Title: Detection of abusive text on online social networks using ensemble clustering algorithm with heuristic strategy

Authors: C. Ravisheker; Manmohan Sharma; Santosh Kumar Henge

Addresses: School of Computer Applications, Lovely Professional University, Punjab, 144411, India ' School of Computer Applications, Lovely Professional University, Punjab, India ' Koneru Lakshmaiah Education Foundation, KL University, Green Fields, Vaddeswaram, Andhra Pradesh, 522302, India

Abstract: The research aims to explore hate speech or abusive text detection in social media platforms by using a clustering algorithm. Initially, the input text data undergoes the pre-processing phase that includes processes such as stemming, blank space removal, stop word removal, and punctuation removal, and then, the pre-processed text data are given as input to the feature extraction phase by utilising the term frequency-inverse document frequency (TFIDF) and Bag-of N-grams. Further, the extracted features are provided to the optimal feature selection phase, and the optimal features are obtained by using a new fitness-assisted random number-based rock hyraxes swarm optimisation (FR-RHSO). Finally, the optimal features are given to the clustering phase of ensemble clustering (EC) including techniques like K-means clustering (KMC), K-medoids clustering, and optimal clustering to obtain the outcomes accurately. From the investigation, the recommended method provides a reduced redundancy of abusive text, which makes this framework a reliable one. Throughout the experimental analysis, the accuracy and precision of the designed abusive text detection model attain 98% regarding optimal feature size.
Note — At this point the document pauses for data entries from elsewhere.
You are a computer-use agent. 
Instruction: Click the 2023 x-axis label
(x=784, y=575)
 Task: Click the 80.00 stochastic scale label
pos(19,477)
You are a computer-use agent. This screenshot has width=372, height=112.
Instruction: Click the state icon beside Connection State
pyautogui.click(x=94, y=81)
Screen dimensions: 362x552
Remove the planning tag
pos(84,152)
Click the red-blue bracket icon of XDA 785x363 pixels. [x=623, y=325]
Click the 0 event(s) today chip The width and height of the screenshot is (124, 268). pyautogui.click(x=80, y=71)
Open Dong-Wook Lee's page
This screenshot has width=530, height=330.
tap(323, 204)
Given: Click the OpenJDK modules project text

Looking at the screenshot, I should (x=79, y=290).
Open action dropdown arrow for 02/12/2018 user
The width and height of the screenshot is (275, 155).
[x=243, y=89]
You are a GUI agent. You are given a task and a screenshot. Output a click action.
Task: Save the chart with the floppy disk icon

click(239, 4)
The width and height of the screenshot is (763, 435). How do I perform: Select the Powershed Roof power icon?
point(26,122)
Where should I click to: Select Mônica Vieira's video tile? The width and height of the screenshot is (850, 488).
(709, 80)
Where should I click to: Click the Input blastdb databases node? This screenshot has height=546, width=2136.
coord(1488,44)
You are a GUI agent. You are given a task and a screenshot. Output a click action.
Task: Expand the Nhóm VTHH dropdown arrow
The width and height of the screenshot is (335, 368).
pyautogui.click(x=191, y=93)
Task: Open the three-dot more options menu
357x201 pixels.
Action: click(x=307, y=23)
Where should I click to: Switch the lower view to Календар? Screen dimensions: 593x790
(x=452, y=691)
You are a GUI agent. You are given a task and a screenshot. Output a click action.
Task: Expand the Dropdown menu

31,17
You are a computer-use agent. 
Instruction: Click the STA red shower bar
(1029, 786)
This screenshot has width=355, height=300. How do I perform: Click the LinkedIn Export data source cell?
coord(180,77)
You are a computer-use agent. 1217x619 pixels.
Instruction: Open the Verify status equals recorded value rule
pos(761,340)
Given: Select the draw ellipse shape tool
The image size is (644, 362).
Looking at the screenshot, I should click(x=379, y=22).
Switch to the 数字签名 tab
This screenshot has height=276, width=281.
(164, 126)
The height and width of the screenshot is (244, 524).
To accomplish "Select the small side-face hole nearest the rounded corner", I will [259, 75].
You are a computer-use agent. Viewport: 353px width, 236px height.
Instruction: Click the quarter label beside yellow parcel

In the end, abusive text detection has effectively been done with reduced redundancy, and also it provides accurate results for the fake text detection model.

Keywords: abusive text detection; hate speech detection; term frequency-inverse document frequency; Bag-of N-grams; fitness-assisted random number-based rock hyraxes swarm optimisation; optimised ensemble clustering; K-means clustering; KMC; K-medoids clustering; optimal clustering.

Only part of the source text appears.